BEGIN EXERCISE INPUT
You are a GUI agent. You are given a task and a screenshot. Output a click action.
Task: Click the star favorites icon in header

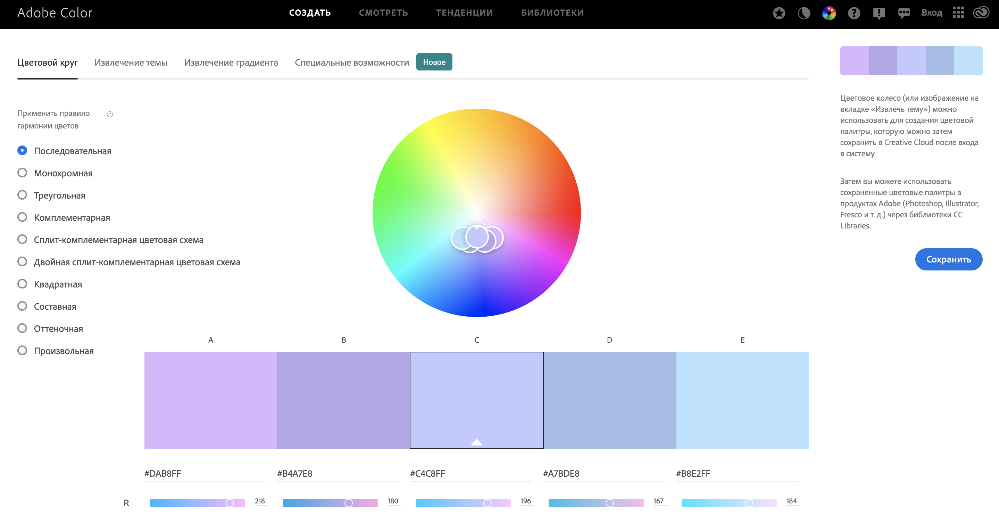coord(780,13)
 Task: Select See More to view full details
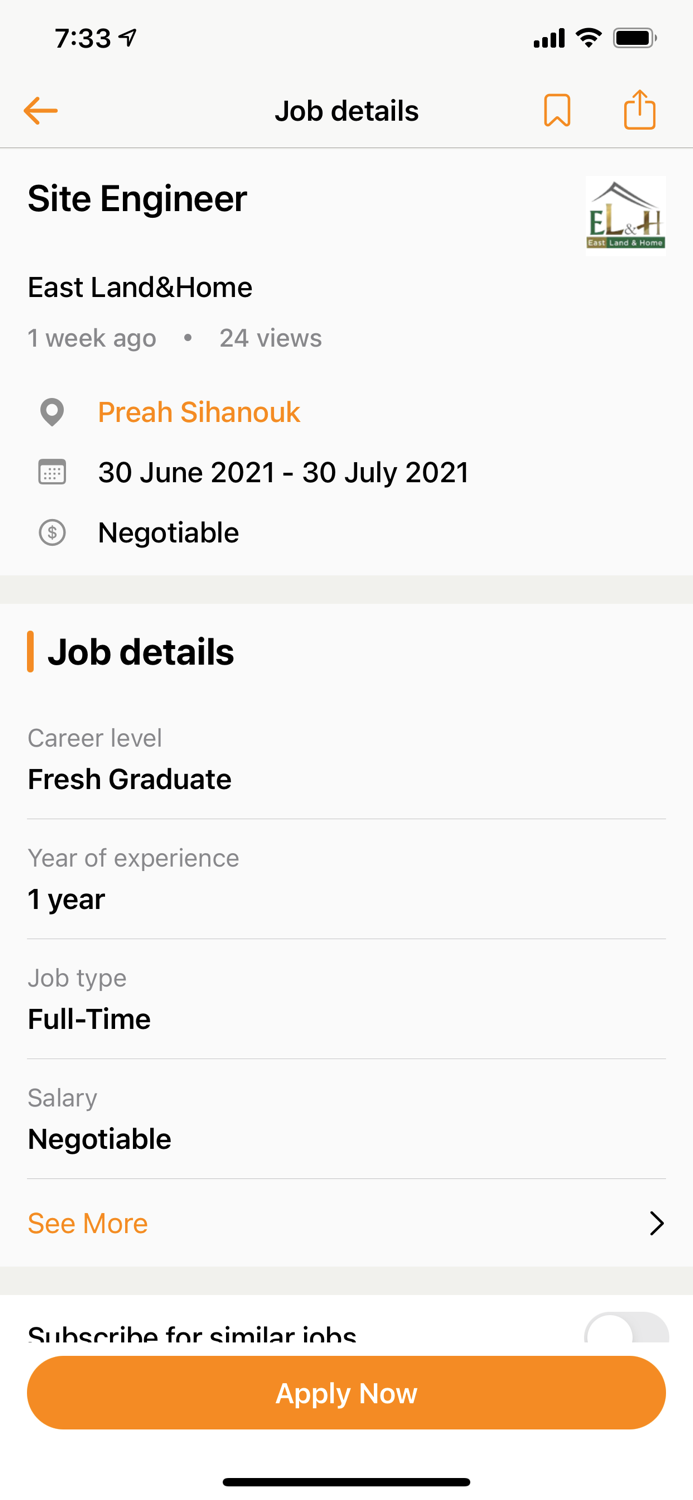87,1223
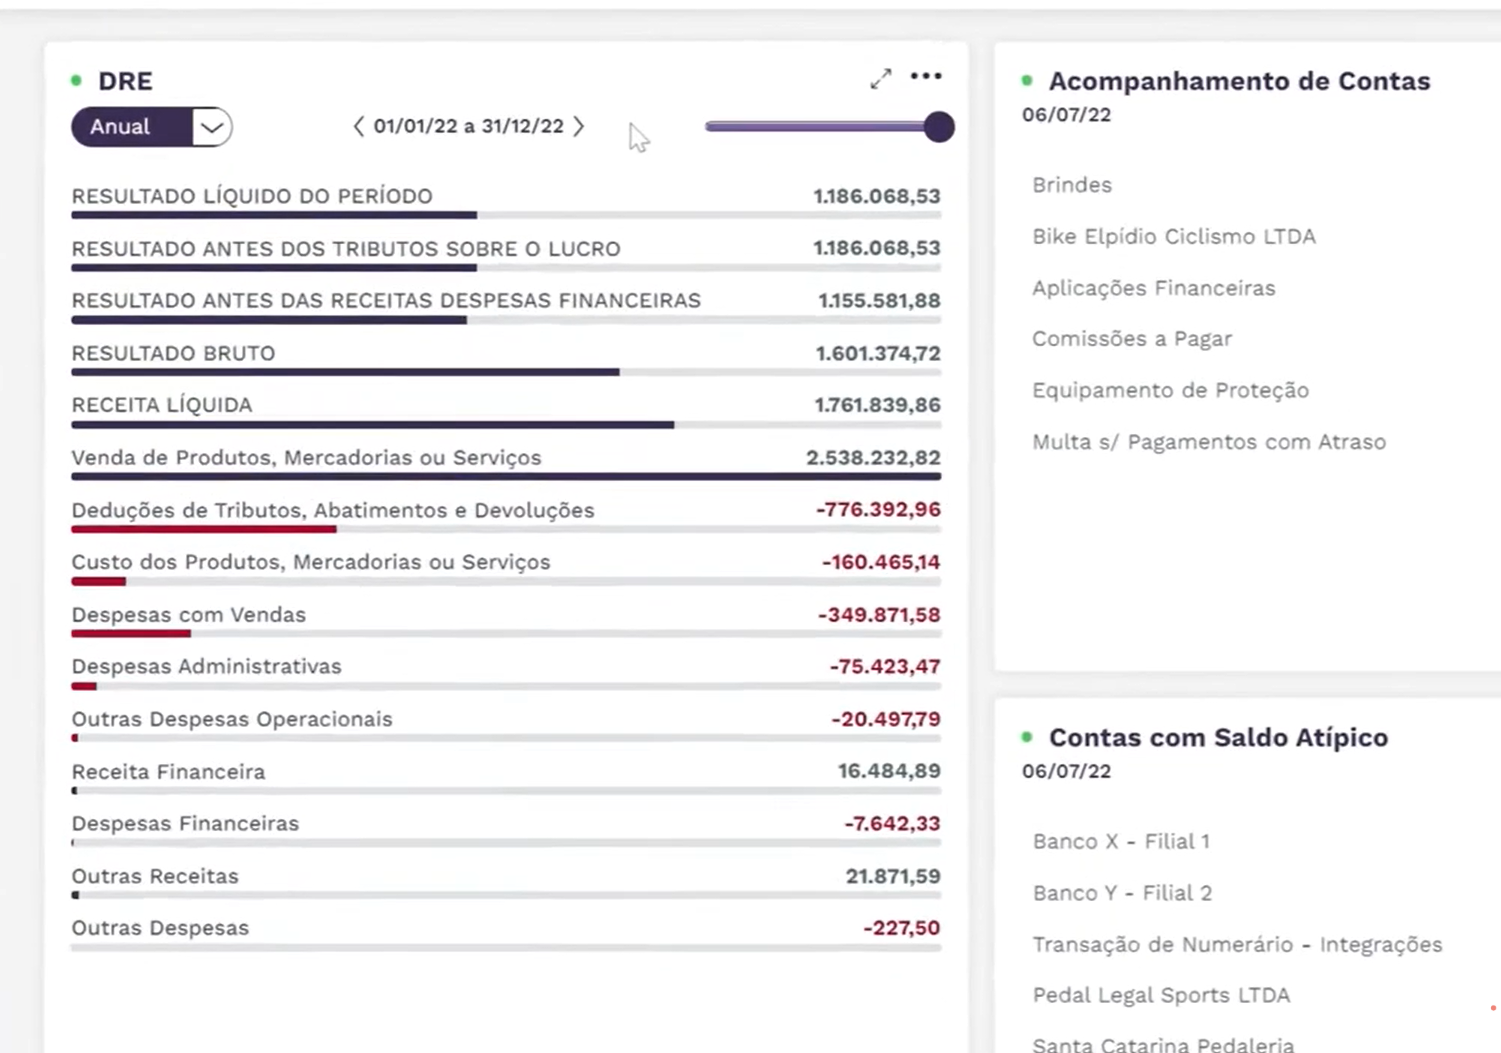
END EXERCISE INPUT
_YOUR INSTRUCTIONS:_
Write out the entries above word for word. Do not include the pictures.

_ANSWER TO THIS EXERCISE:_
You are a GUI agent. You are given a task and a screenshot. Output a click action.
Task: Click the star favorites icon in header

coord(780,13)
 Task: Select See More to view full details
87,1223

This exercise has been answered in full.